Although the story wasn’t autobiographical for Sve Flikke — she explains “I had two very wanted pregnancies” — she did want to explore the pressures of pregnancy and motherhood. “You feel like you’re not good enough. There is this expectation that society has of you, and you have of yourself.”
Sætre’s drawing style was also perfect for the animations Sve Flikke had in mind — “She has a roughness to her drawings, a dirtiness that I wanted this movie to have. We all wanted it to have this gritty feel.”
The tone of the film also has grittiness to it, with some crude humor (a male character is nicknamed Dick Jesus, for example) and laugh-out-loud moments coupled with more moving emotional scenes. “I’ve been working on that tone with my short Apple, to be bold and brave. I feel that also represents life, you can laugh out loud and be crying 30 minutes later.”

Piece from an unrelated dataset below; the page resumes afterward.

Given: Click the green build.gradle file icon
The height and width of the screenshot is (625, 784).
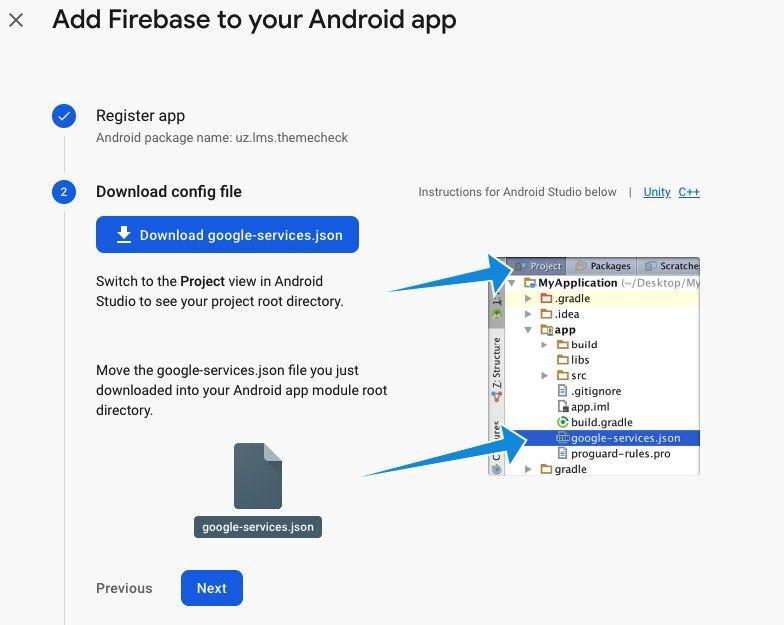Looking at the screenshot, I should (562, 422).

”We worked a lot with the actors on how to make the emotional scenes emotional and then how to turn around the next scene and make it funny,” she says of working with her cast . ”It’s also about timing, you can’t really stay in that emotional sadness too long.”
It was important to Sve Flikke the protagonist, played by Kristine Kujath Torp, didn’t go through a typical arc. “We humans don’t know what we want all the time, this is a story that has ambivalence. it’s not like in the movies when the protagonist always has a goal. She really doesn’t change that much throughout this movie.”
The project’s creative freedoms were helped by funding from the Norwegian Film Institute’s New Ways talent support scheme. The film was produced by Yngve Sæther for Motlys, also with support from the Nordisk Film & TV Fond.
Sve Flikke, who is 46, was comfortable taking creative risks because she knows she wants to tell unique stories in unique ways. “I’m not in my 20s, I don’t have to listen to everyone,” she adds with a laugh.
She has worked with children’s and young adults content for many years — she spent 20 years working at Norwegian broadcaster NRK. She has also directed episodic work, including the TV series Home Ground, about a female football coach; and will again work on another TV series in 2021, about the struggle for power in 1970s Norwegian politics (the country elected its first female prime minster in 1981).
Sve Flikke has her next film ideas growing already — “I have a couple of ideas that are like lumps of clay right now, I want to keep it that way, I will ruin them if I talk about them too much,” she adds.
While she enjoys her TV work, she feels more freedom in film, where she is inspired by auteurs like Michel Gondry or Jan Švankmajer. “I love the playfulness of making movies, there is no limit to what you can do in your ideas, you can really push the limits.”